(Supplied records)
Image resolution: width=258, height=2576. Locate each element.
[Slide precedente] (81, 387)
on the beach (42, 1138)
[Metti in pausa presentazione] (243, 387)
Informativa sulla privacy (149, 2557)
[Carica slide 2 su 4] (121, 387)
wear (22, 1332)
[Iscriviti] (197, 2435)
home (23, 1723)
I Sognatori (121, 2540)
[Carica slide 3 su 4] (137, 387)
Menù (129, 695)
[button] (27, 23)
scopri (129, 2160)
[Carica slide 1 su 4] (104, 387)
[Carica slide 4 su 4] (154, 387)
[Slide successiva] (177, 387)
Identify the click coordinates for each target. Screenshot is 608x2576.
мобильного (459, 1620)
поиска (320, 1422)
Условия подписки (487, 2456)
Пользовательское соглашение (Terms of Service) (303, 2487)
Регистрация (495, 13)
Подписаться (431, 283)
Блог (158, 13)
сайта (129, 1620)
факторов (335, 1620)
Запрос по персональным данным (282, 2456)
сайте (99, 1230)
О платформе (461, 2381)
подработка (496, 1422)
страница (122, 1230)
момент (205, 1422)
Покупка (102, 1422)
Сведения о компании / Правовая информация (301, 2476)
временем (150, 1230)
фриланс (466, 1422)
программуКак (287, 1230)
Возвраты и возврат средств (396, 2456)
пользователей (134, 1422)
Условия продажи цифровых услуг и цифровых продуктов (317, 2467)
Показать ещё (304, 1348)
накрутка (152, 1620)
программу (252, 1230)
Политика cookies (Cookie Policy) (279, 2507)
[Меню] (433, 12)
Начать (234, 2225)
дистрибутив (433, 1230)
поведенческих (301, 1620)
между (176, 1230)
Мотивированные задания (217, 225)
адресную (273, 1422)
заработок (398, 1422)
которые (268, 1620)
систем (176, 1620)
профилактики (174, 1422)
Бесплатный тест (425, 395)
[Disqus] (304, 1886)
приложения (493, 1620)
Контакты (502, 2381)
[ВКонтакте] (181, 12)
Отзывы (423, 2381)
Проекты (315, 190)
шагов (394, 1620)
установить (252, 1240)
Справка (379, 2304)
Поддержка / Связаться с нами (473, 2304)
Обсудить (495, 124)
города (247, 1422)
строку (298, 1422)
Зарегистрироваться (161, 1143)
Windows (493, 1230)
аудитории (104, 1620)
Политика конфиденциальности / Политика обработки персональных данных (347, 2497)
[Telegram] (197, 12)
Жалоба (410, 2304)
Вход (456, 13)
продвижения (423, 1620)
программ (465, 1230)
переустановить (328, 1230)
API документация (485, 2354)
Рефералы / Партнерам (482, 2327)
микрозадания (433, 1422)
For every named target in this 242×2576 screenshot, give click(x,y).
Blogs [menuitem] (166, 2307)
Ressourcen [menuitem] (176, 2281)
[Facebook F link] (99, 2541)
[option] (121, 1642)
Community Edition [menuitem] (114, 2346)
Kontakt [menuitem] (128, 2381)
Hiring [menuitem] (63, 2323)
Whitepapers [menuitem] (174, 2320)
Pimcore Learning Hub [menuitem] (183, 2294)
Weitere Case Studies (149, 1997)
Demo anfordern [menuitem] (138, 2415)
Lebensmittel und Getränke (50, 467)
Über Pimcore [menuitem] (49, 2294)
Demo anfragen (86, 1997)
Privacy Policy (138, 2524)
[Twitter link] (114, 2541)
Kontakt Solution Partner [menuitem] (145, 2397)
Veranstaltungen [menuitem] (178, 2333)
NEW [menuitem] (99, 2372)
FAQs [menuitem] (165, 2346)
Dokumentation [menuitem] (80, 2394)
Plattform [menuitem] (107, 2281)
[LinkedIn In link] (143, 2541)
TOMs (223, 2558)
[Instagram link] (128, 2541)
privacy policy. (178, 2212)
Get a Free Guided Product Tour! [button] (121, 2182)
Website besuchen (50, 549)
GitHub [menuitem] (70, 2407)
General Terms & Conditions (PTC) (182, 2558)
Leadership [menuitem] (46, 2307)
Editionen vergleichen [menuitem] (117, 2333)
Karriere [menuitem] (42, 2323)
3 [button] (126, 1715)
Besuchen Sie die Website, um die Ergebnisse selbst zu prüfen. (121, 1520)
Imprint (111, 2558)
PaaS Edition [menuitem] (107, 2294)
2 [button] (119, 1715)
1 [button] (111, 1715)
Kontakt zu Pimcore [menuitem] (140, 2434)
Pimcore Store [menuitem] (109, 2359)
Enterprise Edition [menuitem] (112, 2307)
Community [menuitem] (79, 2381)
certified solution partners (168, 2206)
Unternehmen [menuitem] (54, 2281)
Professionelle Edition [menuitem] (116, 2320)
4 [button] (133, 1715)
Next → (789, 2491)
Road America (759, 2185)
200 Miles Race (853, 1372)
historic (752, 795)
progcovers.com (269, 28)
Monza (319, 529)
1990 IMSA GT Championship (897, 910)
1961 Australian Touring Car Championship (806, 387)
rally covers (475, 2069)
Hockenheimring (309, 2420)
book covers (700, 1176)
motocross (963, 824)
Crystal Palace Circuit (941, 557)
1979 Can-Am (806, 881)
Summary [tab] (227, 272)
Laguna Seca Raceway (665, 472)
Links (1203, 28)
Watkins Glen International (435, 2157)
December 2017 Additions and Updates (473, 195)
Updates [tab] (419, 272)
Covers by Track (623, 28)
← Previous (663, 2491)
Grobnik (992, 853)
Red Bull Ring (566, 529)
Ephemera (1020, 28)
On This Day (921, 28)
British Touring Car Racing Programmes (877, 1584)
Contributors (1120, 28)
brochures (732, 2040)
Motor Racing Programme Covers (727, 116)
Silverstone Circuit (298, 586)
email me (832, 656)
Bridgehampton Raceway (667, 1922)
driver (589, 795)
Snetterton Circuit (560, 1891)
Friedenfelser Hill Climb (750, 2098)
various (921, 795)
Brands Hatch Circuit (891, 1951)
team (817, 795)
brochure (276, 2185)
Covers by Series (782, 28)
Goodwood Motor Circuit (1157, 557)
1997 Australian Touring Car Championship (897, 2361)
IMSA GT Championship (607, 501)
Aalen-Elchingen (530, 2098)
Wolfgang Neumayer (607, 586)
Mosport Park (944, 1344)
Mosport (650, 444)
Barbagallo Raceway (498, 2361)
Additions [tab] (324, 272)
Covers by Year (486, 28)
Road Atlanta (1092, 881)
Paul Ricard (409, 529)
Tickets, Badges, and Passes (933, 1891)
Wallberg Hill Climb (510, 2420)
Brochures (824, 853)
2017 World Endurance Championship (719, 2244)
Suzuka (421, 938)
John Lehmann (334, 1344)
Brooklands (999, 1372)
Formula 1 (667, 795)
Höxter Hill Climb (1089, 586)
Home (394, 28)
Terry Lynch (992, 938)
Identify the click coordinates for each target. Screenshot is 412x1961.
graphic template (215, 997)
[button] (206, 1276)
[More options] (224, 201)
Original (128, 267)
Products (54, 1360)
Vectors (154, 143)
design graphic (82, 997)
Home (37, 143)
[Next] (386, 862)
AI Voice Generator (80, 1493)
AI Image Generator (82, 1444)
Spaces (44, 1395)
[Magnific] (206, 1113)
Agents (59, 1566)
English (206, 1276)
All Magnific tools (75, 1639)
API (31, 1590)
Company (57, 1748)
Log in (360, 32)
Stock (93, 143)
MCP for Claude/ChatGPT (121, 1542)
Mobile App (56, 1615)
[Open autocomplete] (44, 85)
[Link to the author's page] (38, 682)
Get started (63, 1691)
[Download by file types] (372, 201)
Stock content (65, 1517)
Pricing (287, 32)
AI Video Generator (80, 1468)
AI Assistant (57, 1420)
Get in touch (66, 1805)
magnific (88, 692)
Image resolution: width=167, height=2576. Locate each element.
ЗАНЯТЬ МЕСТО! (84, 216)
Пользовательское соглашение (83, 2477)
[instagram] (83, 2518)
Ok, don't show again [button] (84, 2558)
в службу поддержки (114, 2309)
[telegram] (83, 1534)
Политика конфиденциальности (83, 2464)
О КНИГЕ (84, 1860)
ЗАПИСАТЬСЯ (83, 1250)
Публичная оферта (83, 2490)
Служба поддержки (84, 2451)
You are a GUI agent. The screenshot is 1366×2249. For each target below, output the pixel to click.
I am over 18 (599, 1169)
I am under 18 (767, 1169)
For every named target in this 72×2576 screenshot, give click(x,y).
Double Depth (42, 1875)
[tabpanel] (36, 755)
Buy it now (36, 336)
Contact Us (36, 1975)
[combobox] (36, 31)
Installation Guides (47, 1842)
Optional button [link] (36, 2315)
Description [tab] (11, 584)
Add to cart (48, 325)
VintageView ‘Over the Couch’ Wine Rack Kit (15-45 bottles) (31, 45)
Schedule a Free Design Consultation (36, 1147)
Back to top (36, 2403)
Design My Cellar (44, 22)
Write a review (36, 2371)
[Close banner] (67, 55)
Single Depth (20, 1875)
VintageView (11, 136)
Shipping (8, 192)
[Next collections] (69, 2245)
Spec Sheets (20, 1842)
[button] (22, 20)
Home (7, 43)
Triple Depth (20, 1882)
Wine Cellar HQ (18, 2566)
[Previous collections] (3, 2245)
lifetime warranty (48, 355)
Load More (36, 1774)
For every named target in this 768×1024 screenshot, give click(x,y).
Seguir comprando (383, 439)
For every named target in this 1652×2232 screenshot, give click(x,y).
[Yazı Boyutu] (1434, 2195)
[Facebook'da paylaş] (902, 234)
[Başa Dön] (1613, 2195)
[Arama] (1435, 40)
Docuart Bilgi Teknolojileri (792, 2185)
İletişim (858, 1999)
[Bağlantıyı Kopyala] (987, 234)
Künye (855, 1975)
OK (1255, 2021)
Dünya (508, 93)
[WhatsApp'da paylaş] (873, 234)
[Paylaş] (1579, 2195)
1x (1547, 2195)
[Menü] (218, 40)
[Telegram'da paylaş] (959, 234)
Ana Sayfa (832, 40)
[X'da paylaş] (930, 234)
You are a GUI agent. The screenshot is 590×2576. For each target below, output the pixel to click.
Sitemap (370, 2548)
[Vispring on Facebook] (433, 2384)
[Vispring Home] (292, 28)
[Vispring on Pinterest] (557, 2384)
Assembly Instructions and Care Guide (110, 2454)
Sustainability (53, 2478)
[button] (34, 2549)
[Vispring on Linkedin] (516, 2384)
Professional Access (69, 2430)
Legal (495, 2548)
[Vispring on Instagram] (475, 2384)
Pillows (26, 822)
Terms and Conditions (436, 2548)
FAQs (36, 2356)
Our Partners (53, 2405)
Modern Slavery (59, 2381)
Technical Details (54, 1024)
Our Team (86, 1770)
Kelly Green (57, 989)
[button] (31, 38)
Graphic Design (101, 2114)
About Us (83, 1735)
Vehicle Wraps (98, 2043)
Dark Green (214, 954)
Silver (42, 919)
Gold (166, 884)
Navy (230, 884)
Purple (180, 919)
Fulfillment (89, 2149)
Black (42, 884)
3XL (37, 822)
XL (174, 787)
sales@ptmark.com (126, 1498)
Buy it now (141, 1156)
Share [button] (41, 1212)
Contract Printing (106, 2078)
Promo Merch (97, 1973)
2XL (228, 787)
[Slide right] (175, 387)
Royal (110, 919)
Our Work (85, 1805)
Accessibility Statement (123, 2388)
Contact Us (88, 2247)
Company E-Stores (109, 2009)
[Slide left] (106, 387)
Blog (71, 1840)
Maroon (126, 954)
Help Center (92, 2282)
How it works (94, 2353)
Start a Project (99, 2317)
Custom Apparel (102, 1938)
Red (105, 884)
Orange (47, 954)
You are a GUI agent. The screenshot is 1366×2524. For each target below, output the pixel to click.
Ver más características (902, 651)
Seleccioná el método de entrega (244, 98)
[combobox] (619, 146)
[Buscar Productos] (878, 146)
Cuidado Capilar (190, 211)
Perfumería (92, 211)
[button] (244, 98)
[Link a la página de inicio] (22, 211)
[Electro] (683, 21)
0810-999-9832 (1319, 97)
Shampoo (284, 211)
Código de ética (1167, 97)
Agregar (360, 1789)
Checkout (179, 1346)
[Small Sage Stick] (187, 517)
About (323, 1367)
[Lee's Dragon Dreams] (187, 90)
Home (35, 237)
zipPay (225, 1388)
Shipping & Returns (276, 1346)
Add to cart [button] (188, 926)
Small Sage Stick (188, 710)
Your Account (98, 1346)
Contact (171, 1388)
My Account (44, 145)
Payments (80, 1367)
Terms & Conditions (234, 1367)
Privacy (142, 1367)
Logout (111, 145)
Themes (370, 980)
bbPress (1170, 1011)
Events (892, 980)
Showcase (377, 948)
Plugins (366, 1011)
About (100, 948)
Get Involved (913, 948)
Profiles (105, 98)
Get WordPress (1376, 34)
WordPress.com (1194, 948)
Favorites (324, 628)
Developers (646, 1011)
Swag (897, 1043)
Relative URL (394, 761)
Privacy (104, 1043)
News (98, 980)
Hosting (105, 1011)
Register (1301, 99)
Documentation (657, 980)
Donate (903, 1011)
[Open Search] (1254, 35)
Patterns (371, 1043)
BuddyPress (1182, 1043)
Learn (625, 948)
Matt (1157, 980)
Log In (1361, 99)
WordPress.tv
(End Supplied records)
= What you will do =
Only the lines above starting at the one containing "On This Day (921, 28)" and ending at the one containing "Brands Hatch Circuit (891, 1951)", both included, are to be returned, exactly as they read.

= Solution =
On This Day (921, 28)
British Touring Car Racing Programmes (877, 1584)
Contributors (1120, 28)
brochures (732, 2040)
Motor Racing Programme Covers (727, 116)
Silverstone Circuit (298, 586)
email me (832, 656)
Bridgehampton Raceway (667, 1922)
driver (589, 795)
Snetterton Circuit (560, 1891)
Friedenfelser Hill Climb (750, 2098)
various (921, 795)
Brands Hatch Circuit (891, 1951)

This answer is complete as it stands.